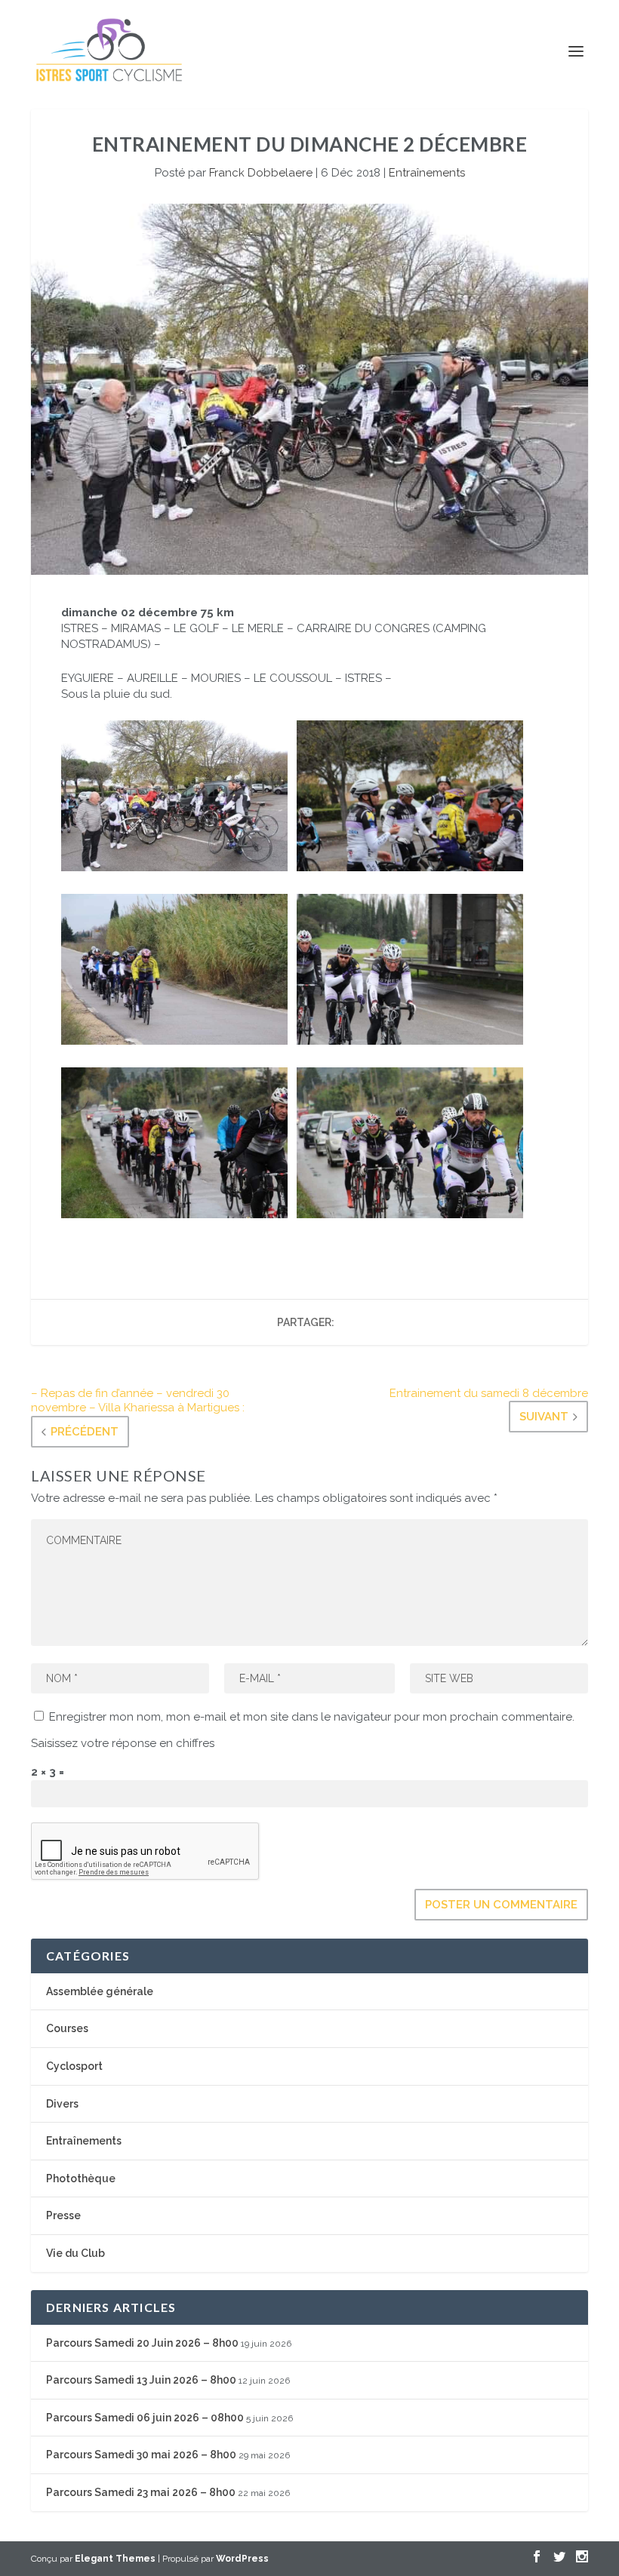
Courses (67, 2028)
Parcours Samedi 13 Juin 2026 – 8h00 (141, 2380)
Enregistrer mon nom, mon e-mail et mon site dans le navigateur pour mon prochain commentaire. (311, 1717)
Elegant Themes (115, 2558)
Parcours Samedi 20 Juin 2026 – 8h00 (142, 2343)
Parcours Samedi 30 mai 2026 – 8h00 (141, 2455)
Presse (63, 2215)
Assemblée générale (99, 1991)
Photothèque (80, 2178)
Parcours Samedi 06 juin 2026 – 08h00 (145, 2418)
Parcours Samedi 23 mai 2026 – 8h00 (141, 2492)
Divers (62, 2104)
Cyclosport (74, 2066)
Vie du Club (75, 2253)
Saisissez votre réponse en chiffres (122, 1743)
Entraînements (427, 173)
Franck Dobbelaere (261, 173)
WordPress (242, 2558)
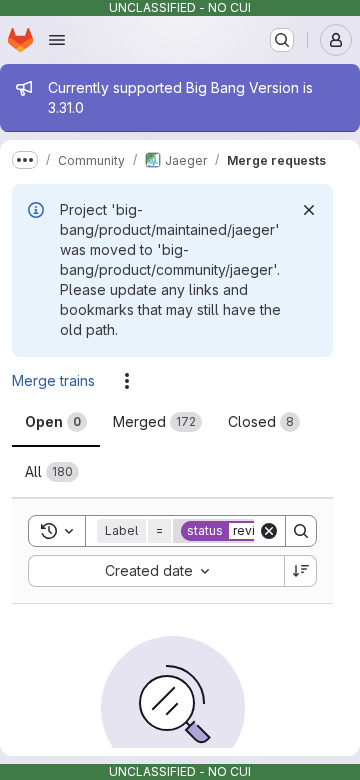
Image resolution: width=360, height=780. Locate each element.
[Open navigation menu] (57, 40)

- - -

Your task:
Apart from the images, retype the full material exactly as written.

Response to this exercise:
Courses (67, 2028)
Parcours Samedi 13 Juin 2026 – 8h00 (141, 2380)
Enregistrer mon nom, mon e-mail et mon site dans le navigateur pour mon prochain commentaire. (311, 1717)
Elegant Themes (115, 2558)
Parcours Samedi 20 Juin 2026 – 8h00 (142, 2343)
Parcours Samedi 30 mai 2026 – 8h00 (141, 2455)
Presse (63, 2215)
Assemblée générale (99, 1991)
Photothèque (80, 2178)
Parcours Samedi 06 juin 2026 – 08h00 (145, 2418)
Parcours Samedi 23 mai 2026 – 8h00 (141, 2492)
Divers (62, 2104)
Cyclosport (74, 2066)
Vie du Club (75, 2253)
Saisissez votre réponse en chiffres (122, 1743)
Entraînements (427, 173)
Franck Dobbelaere (261, 173)
WordPress (242, 2558)
Image resolution: width=360, height=780. Locate each element.
[Open navigation menu] (57, 40)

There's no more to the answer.